= Written instruction =
Print word for word the lines of the listing from its first line through the line that contains "tap(774, 289)", both included. Leave the pictures out of your answer.

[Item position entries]

◆ ◆ ◆ ◆ ◆ ◆ ◆

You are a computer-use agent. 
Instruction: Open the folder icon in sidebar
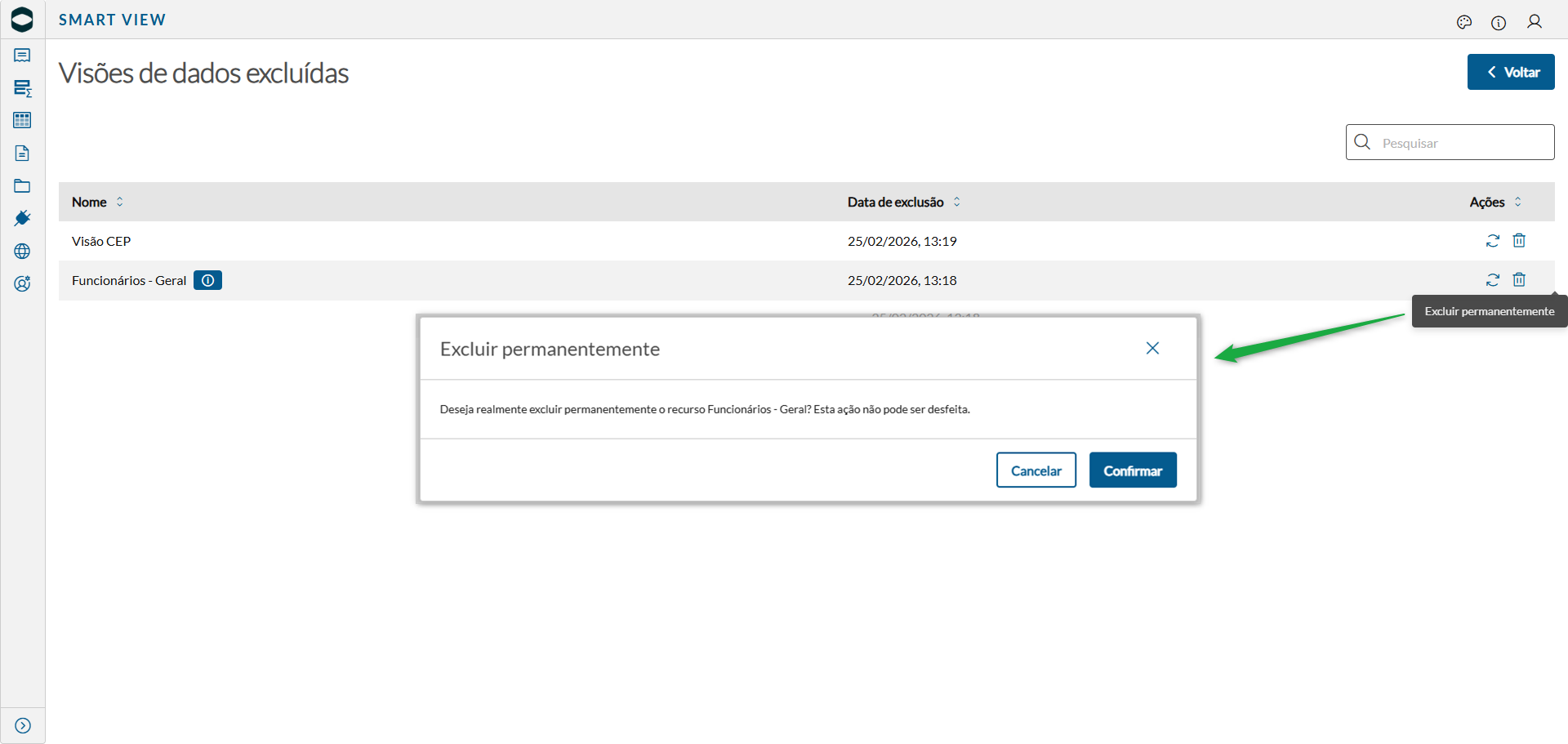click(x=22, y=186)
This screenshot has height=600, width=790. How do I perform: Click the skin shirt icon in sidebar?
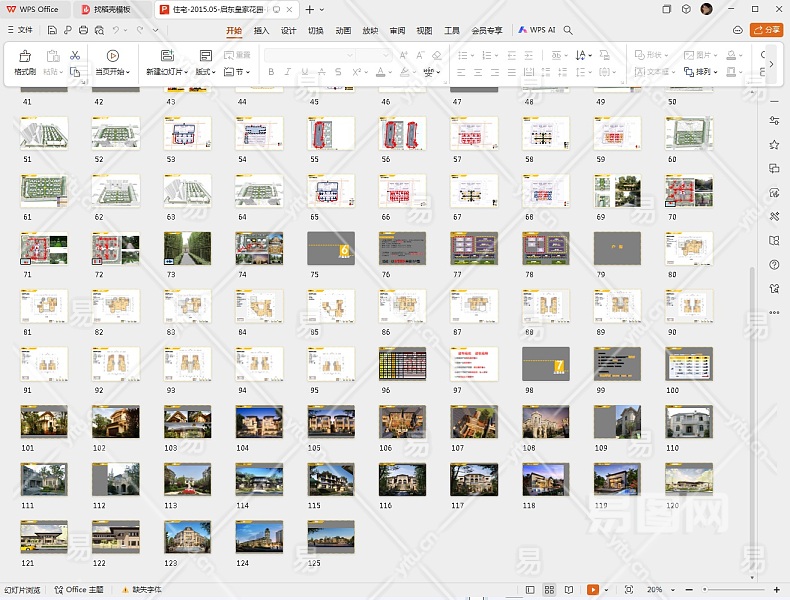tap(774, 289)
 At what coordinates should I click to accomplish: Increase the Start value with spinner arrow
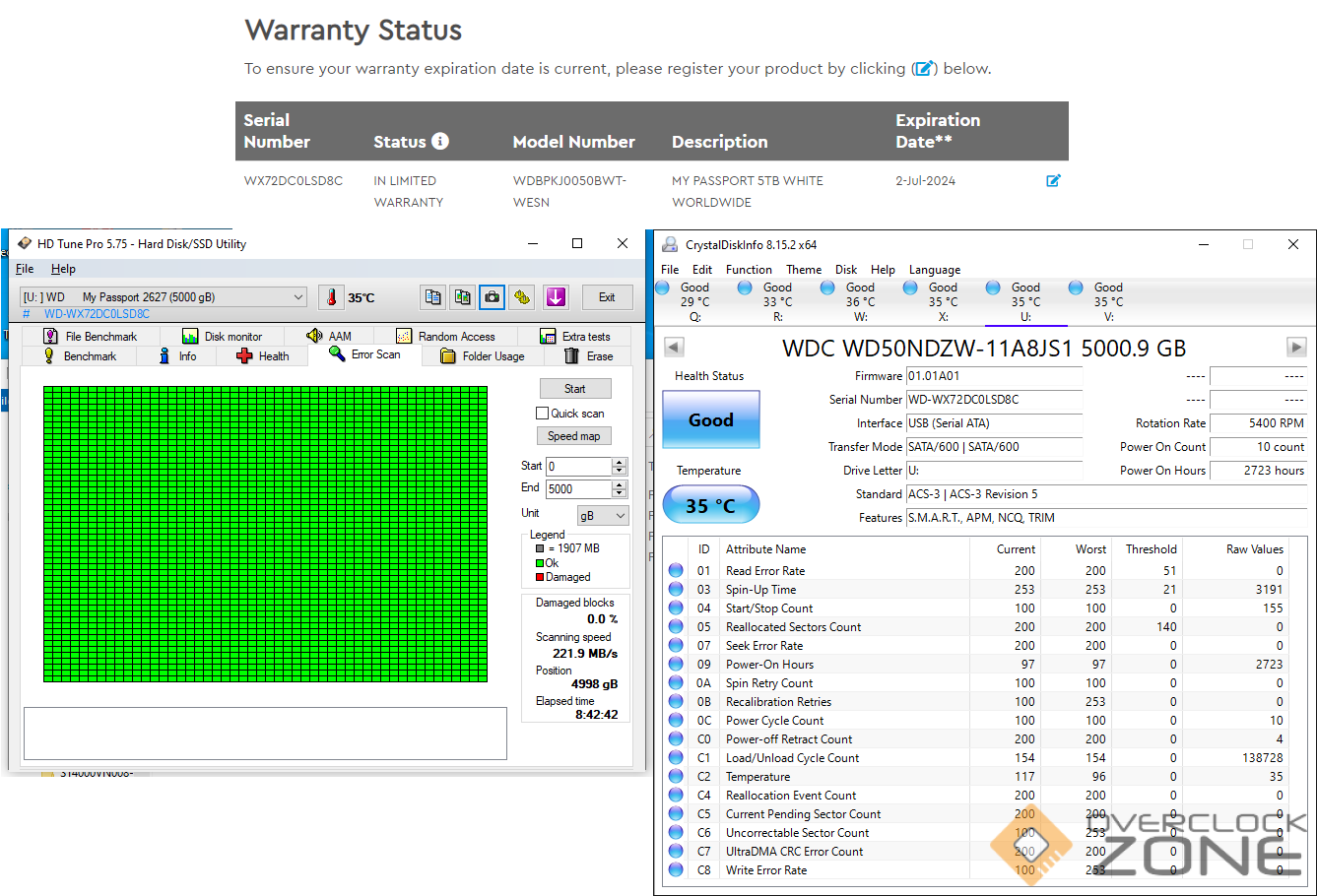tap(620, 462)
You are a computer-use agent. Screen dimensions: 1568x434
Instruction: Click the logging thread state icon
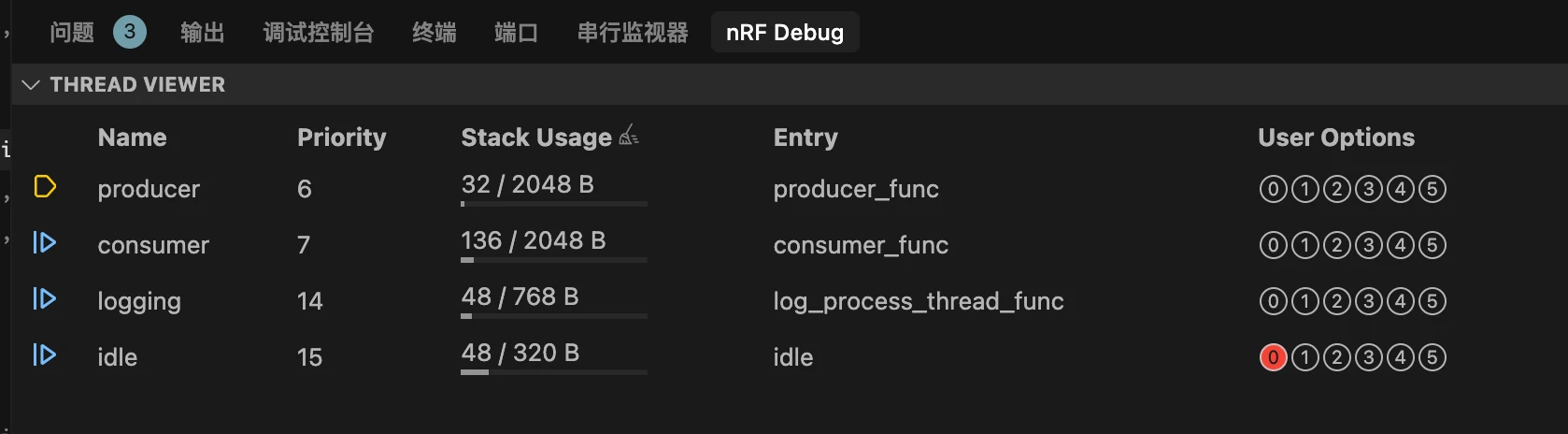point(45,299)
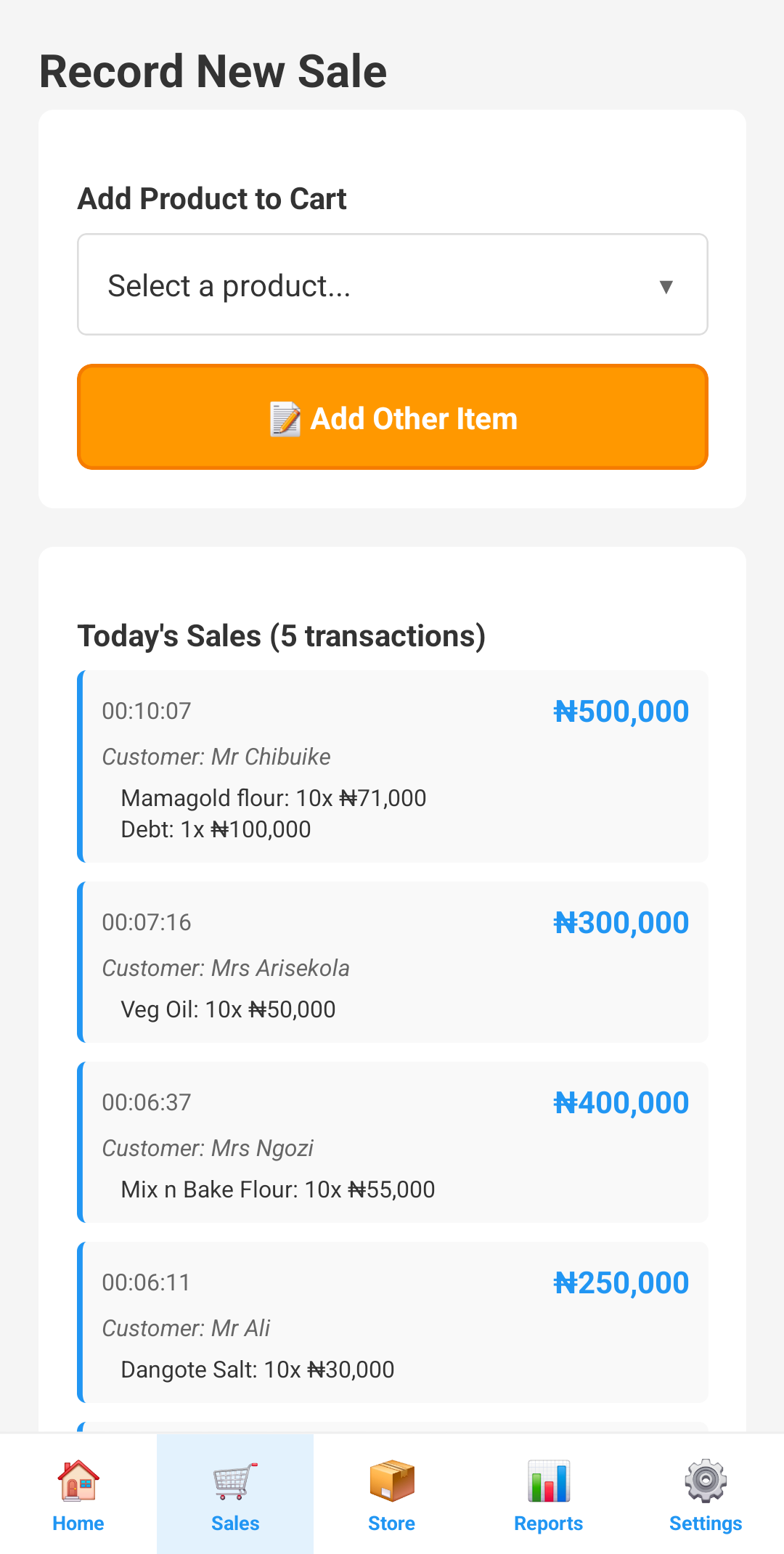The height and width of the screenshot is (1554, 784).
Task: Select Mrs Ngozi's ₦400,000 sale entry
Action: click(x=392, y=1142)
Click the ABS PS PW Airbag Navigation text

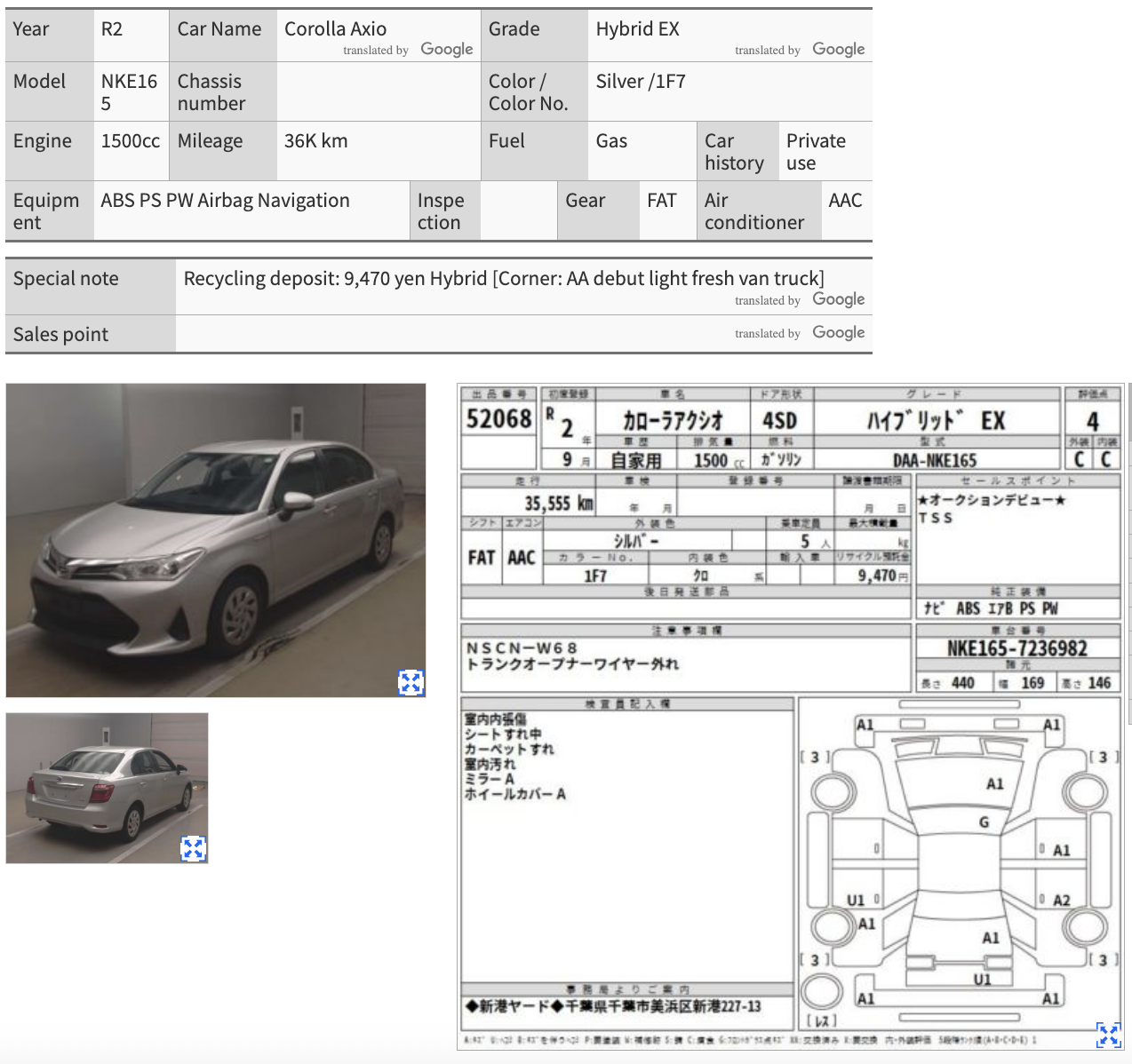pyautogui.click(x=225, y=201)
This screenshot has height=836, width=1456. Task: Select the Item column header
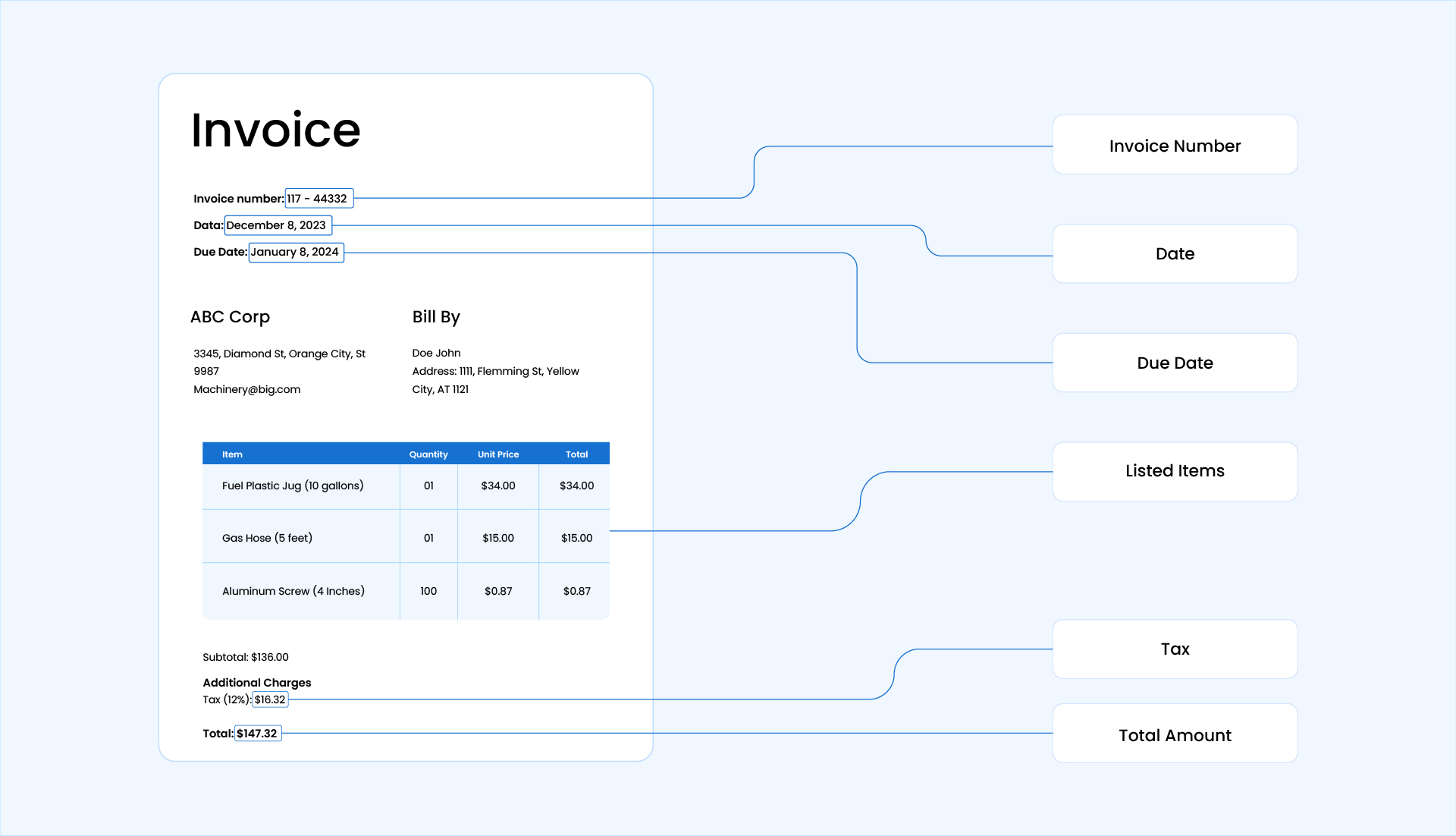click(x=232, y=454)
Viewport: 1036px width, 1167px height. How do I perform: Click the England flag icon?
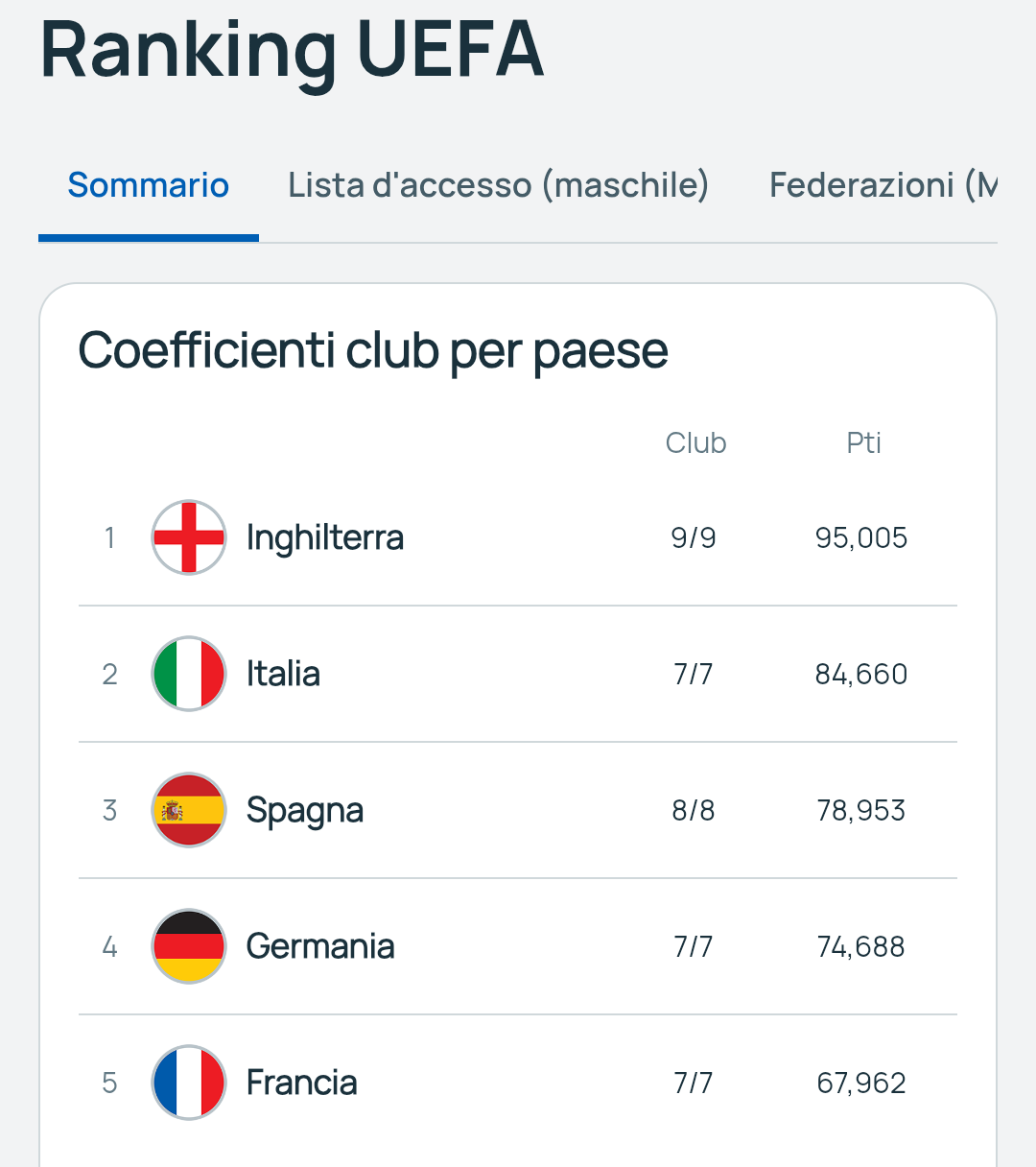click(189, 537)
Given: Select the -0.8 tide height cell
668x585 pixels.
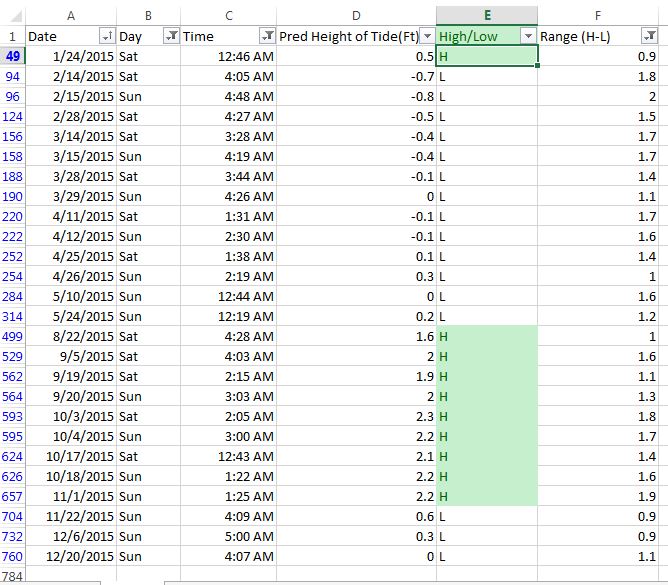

◆ ◆ ◆ ◆ ◆ ◆ ◆

= Result of this task =
You are a computer-use agent. 
Instruction: Open the folder icon in sidebar
click(x=22, y=186)
This screenshot has height=600, width=790. How do I perform: Click the skin shirt icon in sidebar?
tap(774, 289)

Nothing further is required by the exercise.